Sem ser o nosso intuito, começamos a questionar a imponência, a solidez das vigas e o diabo a quatro. Tudo é motivo para crítica quando algo ou alguém rasteja pelas ruas da amargura e se ajoelha nas esquinas da desdita. Normalmente, confunde-se a condenação barata e sempre disponível com o relato rigoroso e consciente dos factos. Infelizmente, a opinião pública está contaminada de oitos e de oitentas, com um ínfimo espaço confinado ao quarenta e quatro. E ainda existe quem se admire pelo avanço categórico do radicalismo e das extremas da direita, da esquerda e do meio.

E eu começo a questionar Alvalade. Bem, se calhar questionar não é a palavra ideal, mas até encontrar outra que preencha os cânones continuo a usá-la. Aliás, não considero que nenhuma pessoa que se diz adepta do Sporting Clube de Portugal colocasse em causa tudo e todos durante a época que se esfria, que não discutisse a mais pequena das coisas, como o cordão mal apertado da chuteira do Coates, os calções engelhados do Doumbia, a carta de condução do Wendel ou o génio de Fernando no seio das quatro linhas… Da Ucrânia!

Das seis derrotas leoninas na liga, quatro foram em casa
Fonte: Carlos Silva/Bola na Rede

Más línguas dizem, por aí, que o estádio ganhou caruncho e um bafio tal desde a chegada de Frederico Varandas. Que os parafusos se desprendem, que o material composto por ferro se enferruja a uma velocidade estonteante e que a madeira, oca e com aquele som antigo característico de quando se abria ou fechava uma porta, se apresenta em estado de possível putrefação. Ora, o leitor não sabe, mas a junção destes acontecimentos afeta o estado do relvado e o desempenho da equipa aquando de um confronto no reduto leonino. E, a partir desta explicação, o leitor que retire as suas próprias conclusões acerca dos dois últimos embates dentro de portas, diante de FC Porto e SL Benfica. Bem, contra FC Famalicão e Rio Ave FC assolou-nos o calor de verão e, perante tal facto, reina a impotência.

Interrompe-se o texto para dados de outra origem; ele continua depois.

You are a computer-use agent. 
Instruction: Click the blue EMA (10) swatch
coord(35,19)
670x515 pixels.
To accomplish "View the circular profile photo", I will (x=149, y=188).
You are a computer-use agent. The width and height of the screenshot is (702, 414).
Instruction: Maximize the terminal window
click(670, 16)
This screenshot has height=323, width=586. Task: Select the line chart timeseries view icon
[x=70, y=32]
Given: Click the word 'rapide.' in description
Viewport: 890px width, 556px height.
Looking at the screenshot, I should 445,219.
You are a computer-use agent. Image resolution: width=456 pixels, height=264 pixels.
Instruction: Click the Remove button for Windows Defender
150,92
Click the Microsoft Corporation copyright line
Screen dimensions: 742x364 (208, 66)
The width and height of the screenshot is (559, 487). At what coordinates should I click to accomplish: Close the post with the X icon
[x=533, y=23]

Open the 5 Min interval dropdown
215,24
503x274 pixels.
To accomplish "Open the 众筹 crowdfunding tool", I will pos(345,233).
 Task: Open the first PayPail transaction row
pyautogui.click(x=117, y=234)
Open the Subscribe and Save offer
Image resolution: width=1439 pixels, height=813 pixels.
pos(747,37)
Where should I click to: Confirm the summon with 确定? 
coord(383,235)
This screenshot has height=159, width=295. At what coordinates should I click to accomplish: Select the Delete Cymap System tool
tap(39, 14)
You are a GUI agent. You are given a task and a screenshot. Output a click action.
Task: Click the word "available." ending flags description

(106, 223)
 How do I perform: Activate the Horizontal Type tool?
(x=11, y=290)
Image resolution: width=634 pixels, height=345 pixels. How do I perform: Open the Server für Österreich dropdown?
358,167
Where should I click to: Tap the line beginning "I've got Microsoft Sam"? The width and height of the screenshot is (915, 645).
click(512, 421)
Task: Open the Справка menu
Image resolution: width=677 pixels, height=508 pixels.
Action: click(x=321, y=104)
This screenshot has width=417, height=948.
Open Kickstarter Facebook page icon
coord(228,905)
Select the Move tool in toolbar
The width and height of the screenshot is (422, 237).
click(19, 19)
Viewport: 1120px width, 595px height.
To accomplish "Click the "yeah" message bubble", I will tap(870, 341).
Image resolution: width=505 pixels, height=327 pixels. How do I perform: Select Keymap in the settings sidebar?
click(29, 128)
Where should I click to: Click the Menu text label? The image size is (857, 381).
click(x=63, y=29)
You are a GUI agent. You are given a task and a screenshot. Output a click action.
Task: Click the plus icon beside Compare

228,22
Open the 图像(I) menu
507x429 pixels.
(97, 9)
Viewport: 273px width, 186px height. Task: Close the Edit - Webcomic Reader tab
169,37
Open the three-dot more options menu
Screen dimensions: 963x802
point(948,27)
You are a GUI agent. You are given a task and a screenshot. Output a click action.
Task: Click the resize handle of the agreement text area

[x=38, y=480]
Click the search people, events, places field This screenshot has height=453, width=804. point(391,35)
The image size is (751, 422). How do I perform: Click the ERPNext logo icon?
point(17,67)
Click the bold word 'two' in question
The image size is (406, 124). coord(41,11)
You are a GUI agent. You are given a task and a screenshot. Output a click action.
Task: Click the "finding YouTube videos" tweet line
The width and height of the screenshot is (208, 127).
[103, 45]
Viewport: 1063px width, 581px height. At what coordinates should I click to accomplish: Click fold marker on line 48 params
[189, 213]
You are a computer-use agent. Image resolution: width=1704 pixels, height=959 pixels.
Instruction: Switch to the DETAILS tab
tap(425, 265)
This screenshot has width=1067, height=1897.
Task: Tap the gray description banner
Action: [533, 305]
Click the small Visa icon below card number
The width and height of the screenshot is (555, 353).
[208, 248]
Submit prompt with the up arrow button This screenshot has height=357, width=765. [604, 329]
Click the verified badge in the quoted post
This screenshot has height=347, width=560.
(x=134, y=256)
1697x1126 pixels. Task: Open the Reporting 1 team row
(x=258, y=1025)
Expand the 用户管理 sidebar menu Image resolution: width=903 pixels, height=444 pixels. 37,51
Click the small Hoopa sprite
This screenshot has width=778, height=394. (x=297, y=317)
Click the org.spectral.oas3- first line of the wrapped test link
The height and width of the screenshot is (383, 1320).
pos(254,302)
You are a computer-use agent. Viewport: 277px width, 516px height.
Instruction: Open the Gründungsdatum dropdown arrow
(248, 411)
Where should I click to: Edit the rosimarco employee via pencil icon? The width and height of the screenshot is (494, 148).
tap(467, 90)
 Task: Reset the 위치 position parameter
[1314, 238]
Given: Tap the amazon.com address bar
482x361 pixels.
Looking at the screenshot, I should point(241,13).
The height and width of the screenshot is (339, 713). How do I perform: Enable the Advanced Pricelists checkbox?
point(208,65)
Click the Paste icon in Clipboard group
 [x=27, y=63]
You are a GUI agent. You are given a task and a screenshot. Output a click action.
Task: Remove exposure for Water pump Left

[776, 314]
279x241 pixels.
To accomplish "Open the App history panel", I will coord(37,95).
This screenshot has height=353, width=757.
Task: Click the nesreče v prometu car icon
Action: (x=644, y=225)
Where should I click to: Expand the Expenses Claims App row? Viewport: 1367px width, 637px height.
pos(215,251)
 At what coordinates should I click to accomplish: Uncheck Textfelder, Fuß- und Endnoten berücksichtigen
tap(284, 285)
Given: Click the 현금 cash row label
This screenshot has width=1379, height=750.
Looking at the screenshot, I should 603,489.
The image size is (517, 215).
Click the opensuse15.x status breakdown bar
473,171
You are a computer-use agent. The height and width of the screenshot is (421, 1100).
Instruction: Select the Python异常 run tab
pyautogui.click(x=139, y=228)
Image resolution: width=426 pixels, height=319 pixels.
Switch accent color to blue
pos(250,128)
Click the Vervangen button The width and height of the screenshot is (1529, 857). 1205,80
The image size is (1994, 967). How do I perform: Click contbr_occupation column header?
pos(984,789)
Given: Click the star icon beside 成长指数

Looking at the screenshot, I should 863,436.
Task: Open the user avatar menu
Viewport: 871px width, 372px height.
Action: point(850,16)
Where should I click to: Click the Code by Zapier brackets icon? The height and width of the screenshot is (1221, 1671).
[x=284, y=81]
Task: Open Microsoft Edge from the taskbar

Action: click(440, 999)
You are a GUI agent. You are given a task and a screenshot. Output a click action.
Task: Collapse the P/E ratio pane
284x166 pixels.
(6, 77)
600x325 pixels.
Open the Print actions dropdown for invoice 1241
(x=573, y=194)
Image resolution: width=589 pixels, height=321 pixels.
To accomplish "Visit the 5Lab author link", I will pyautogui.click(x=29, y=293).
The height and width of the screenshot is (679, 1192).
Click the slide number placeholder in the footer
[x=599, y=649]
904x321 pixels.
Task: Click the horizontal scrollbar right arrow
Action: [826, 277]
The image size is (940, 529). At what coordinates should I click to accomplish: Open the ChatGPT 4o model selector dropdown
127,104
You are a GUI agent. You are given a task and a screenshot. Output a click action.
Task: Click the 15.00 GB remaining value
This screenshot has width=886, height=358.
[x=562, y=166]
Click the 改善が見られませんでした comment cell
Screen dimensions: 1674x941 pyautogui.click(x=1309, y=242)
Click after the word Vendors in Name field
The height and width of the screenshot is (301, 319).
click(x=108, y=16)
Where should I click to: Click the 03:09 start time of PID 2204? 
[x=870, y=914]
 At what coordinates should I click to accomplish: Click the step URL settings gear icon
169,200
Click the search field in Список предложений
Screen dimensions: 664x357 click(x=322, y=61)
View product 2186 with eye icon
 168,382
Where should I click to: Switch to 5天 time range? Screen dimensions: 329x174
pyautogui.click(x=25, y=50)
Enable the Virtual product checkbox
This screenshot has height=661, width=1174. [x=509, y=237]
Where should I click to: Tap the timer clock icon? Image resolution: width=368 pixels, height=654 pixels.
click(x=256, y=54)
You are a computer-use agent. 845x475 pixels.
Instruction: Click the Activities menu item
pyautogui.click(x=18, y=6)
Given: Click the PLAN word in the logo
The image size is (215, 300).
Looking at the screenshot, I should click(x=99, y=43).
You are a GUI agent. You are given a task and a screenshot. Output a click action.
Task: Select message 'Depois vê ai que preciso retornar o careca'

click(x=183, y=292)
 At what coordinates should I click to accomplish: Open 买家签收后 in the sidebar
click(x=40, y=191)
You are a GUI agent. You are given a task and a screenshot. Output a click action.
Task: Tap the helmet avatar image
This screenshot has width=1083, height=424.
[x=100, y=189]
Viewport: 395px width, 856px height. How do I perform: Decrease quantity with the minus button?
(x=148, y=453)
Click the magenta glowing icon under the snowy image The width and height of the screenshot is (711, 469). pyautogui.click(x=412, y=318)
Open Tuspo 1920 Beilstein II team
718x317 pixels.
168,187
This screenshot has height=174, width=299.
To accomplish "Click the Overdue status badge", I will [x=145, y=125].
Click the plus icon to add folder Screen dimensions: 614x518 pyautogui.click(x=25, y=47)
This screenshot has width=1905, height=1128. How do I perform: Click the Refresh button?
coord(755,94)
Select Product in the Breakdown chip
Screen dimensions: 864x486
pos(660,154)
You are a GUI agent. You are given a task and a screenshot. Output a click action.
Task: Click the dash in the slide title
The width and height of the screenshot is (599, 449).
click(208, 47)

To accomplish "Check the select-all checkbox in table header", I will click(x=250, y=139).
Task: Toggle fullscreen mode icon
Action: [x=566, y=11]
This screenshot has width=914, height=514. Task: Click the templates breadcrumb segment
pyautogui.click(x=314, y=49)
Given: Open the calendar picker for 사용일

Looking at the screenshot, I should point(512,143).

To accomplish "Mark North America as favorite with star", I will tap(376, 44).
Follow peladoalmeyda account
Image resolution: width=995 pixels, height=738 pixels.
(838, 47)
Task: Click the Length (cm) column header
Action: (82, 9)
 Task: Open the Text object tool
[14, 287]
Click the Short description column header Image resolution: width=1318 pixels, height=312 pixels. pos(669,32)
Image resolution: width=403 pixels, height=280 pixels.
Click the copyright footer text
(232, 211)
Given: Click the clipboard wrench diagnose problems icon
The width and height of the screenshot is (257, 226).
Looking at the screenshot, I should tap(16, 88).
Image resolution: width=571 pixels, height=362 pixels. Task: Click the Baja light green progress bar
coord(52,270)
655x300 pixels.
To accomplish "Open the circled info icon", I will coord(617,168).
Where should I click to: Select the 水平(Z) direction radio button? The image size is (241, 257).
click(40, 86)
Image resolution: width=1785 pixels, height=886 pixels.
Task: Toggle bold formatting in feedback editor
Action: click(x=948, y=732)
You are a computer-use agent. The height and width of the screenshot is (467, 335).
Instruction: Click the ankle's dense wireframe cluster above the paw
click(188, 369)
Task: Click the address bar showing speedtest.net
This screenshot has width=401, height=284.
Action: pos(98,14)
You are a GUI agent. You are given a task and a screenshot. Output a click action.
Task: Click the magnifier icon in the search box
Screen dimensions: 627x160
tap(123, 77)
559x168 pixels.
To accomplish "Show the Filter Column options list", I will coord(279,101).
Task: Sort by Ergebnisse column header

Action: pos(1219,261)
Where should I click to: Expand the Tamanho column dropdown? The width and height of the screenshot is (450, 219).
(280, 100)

Repare-se que, num curto parágrafo, desculpei quatro desaires precursores do afastamento da corrida do título, mesmo sem considerar que existe, da nossa parte, qualquer capacidade para alcançar tal feito num período de dez anos.

Os apóstolos de Bruno de Carvalho, ao lerem tal missiva, atribuir-me-ão a designação de “parte integrante dos 71%”. Se me revisse e argumentasse com base no Ataque de Alcochete, no pavilhão, nos posts no Facebook depois de jogos europeus e nas bazófias que eram conhecidas por todos, posicionavam-me do outro lado da barricada. E eu não quero ser croquete, nem “brunista”. Aqui discutem-se os jogos no reduto do leão: Bruno de Carvalho, nesse fator, supera o atual presidente leonino, porque durante cinco anos, qualquer sportinguista sentiu, por pouco ou muito tempo durante a sua estadia, que em Alvalade mandava o leão.

Pertenço ao clube dos quarenta e quatro. Sou do Sporting CP e observador da atualidade desportiva, não adepto de presidentes e cúpulas dirigentes. E, à semelhança de qualquer fã, exijo que reconquistemos Alvalade!